§ TEXT BLOCK
..............................

In some embodiments, a Phenotype Model (mP) and database of phenotype scores (or phenotype classifications) is generated by accessing a database of features describing (e.g., lower- and higher-order) molecular scores and molecular states 704 of single-cells 702, and input labels 708 (e.g., a database) describing the phenotypic impact 706 of molecular variants identified within single-cells 702. In some embodiments, a training/validation layer 710 generates and quality-controls Phenotype Models (mP) that can predict the phenotypic impact 706 of individual single-cells 702. In some embodiments, a database of features describing the molecular scores and molecular states 716 of single-cells (testing) 714 are provided to the generated Phenotype Models (mP) to calculate and create a database of phenotype scores 720 describing the predicted phenotypic impact 718 of molecular variants in single-cells (testing) 714. As would be appreciated by a person of ordinary skill in the art, the performance (e.g. accuracy) of the predicted phenotypic impacts 718 in each cell (e.g., phenotype scores 720) can be determined against the known phenotypic impact of molecular variants in single-cells (testing) 714 within a testing layer 712. As would be appreciated by a person of ordinary skill in the art, the Phenotype Models (mP) can be applied to pre-compute or compute, on demand, the phenotype scores of single cells not included in training, validation, or testing. In some embodiments, such scoring and evaluation can occur in a phenotype scoring and classification layer 722. Phenotype scoring and classification layer 722 can examine the phenotype impact classification accuracy permitted on the basis of phenotype scores 720.


In some embodiments, summary statistics relating to the tendency, dispersion, shape, range, or error of phenotype scores may be used to create a database of (e.g., quality-controlled) phenotype signals associated with individual molecular variants.

..............................

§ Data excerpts
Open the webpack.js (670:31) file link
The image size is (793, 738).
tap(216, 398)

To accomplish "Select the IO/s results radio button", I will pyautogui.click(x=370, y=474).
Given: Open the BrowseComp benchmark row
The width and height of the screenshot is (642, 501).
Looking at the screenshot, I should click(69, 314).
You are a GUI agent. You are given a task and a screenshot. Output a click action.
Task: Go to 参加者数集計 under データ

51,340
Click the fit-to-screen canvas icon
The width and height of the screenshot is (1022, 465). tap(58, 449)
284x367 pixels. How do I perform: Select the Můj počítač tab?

..............................

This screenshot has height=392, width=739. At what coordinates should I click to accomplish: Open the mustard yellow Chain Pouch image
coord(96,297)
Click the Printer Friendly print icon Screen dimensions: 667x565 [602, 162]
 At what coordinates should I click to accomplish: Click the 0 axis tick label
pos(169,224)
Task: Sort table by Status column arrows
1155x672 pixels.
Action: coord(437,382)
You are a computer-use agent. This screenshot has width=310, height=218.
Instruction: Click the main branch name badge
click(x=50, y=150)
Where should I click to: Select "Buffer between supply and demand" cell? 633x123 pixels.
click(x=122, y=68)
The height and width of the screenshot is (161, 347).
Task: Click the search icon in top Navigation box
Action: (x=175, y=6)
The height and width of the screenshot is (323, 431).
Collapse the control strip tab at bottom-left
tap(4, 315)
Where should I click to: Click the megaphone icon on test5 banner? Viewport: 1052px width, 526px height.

..............................

§ REQUIRED WORK
**a)** List every property of phenotype scores that the passage on Phenotype Models says summary statistics may relate to.
**b)** Duplicate the passage on Phenotype Models, everything from "In some embodiments, summary" down to "individual molecular variants.".
The items can be set aside, since none of the work depends on them.

§ RESPONSES PER TASK
**a)** tendency, dispersion, shape, range, error

**b)**
In some embodiments, summary statistics relating to the tendency, dispersion, shape, range, or error of phenotype scores may be used to create a database of (e.g., quality-controlled) phenotype signals associated with individual molecular variants.